#### [Work instruction]
Only an exact copy of the lines from the one containing "О нас (137, 117)" through the last line of the material below belongs in the answer, with no pictures.

#### [Records for this task]

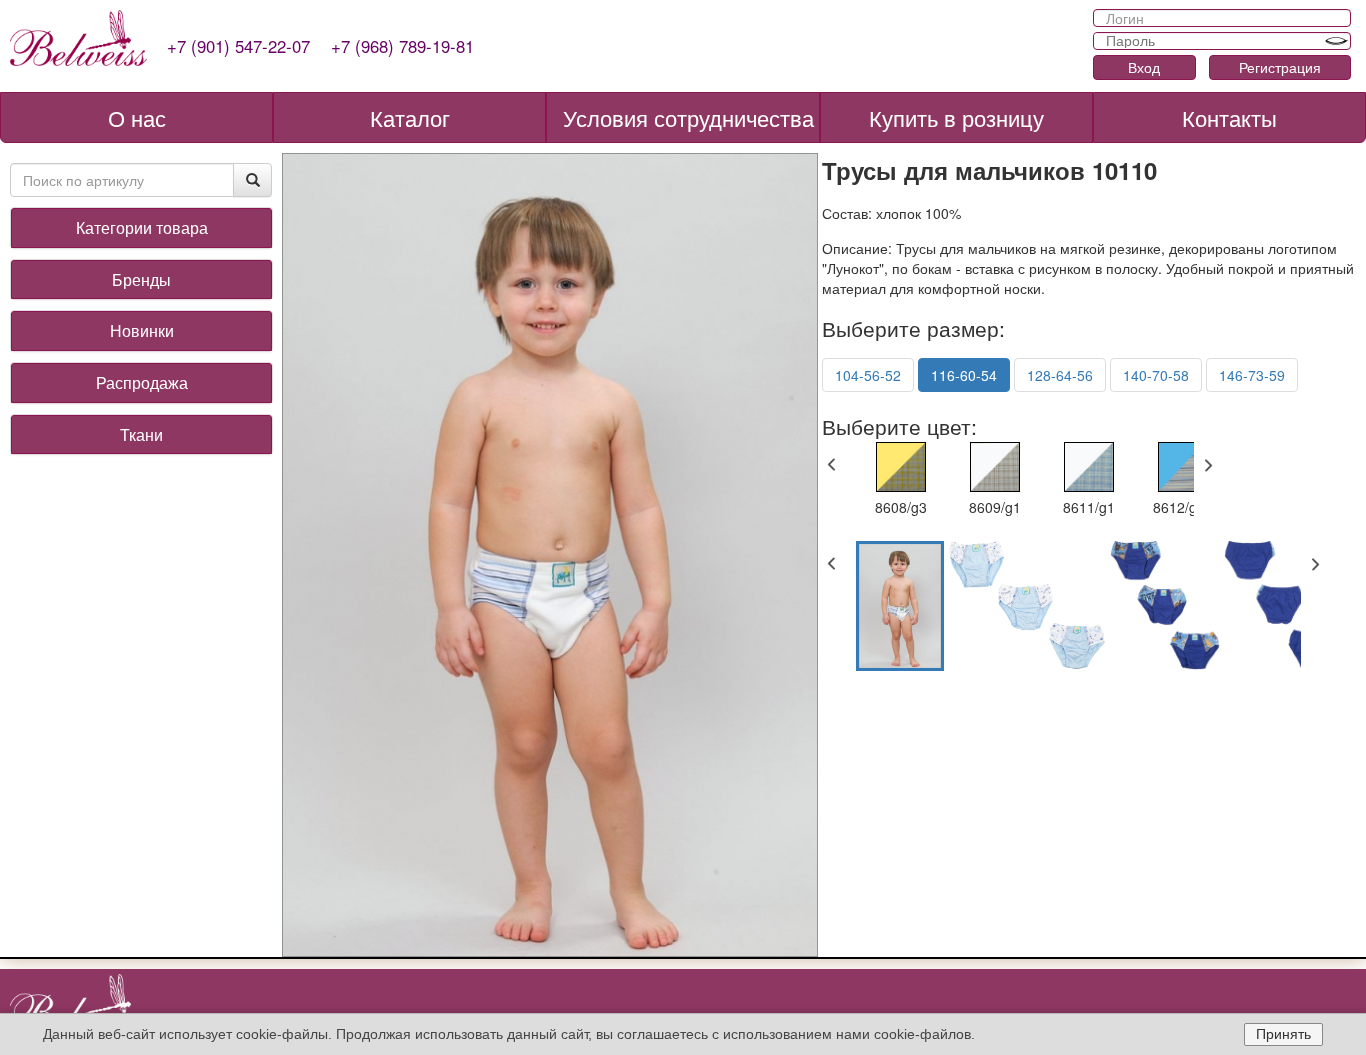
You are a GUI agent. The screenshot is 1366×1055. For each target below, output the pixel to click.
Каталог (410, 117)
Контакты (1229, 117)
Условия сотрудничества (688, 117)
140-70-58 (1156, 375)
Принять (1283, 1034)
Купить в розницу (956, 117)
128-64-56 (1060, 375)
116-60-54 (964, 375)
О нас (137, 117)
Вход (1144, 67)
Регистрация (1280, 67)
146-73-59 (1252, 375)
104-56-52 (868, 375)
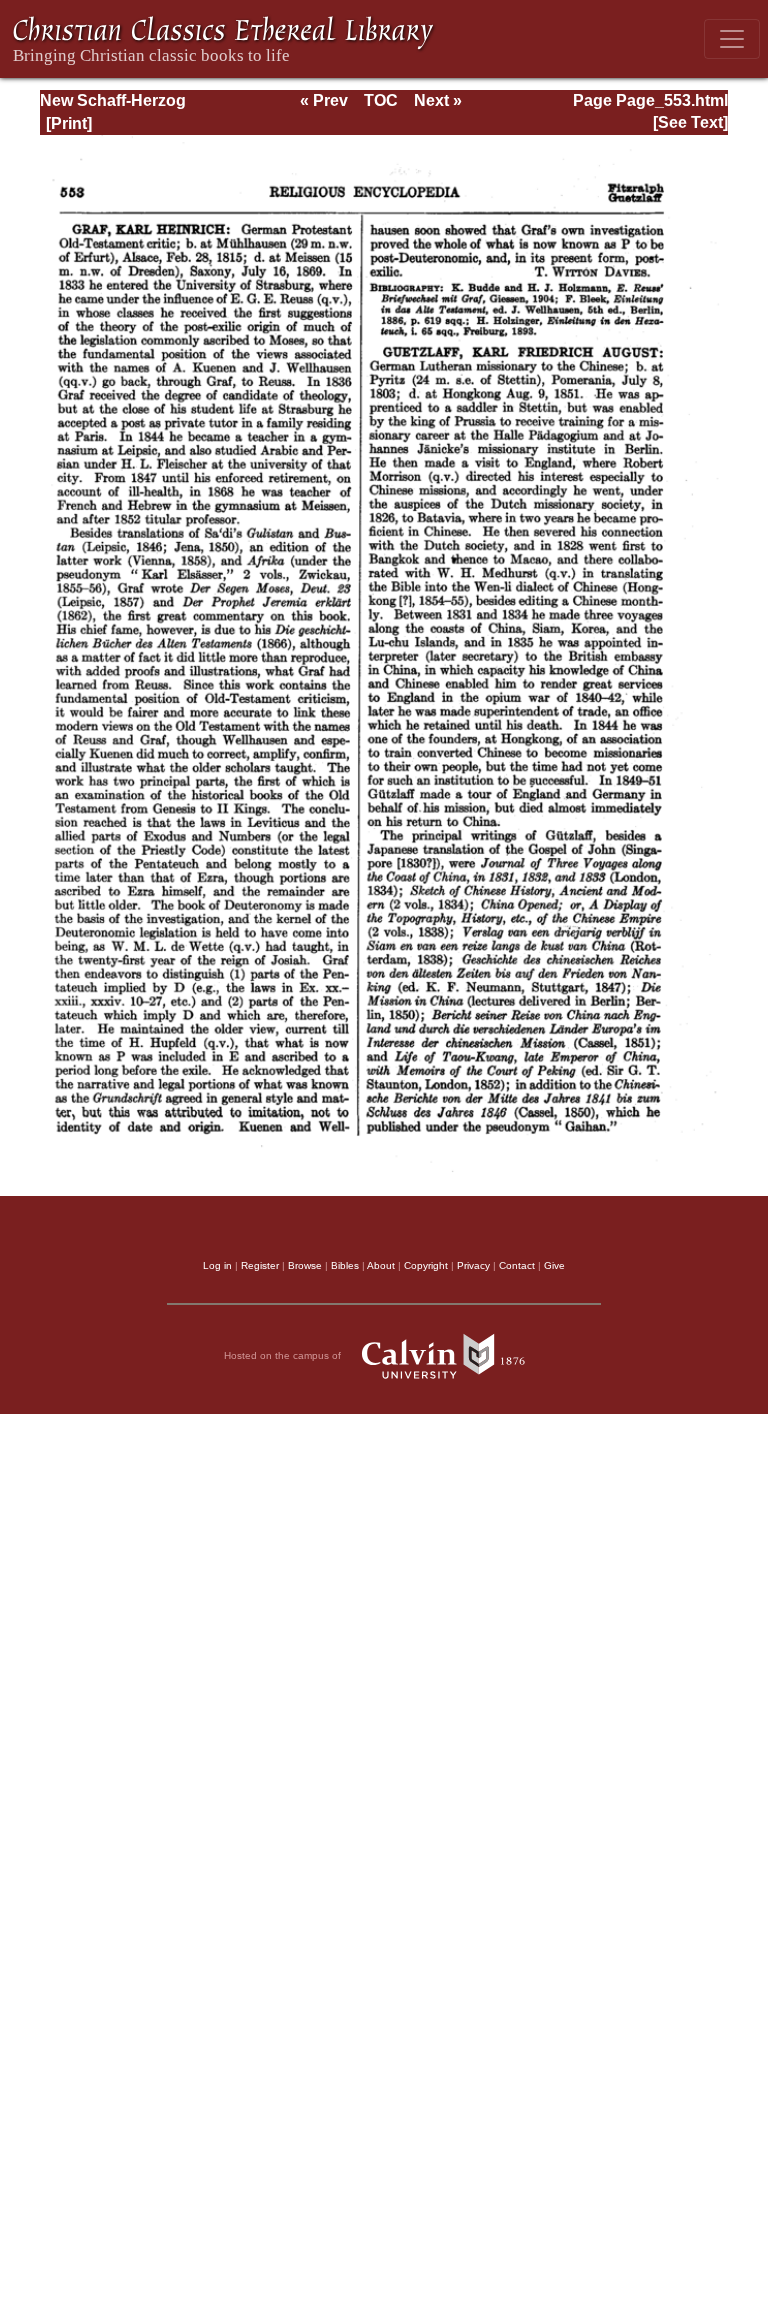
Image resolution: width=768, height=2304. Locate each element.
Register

#### [Written answer]
О нас (137, 117)
Вход (1144, 67)
Регистрация (1280, 67)
146-73-59 (1252, 375)
104-56-52 (868, 375)
Image resolution: width=768, height=2304. Locate each element.
Register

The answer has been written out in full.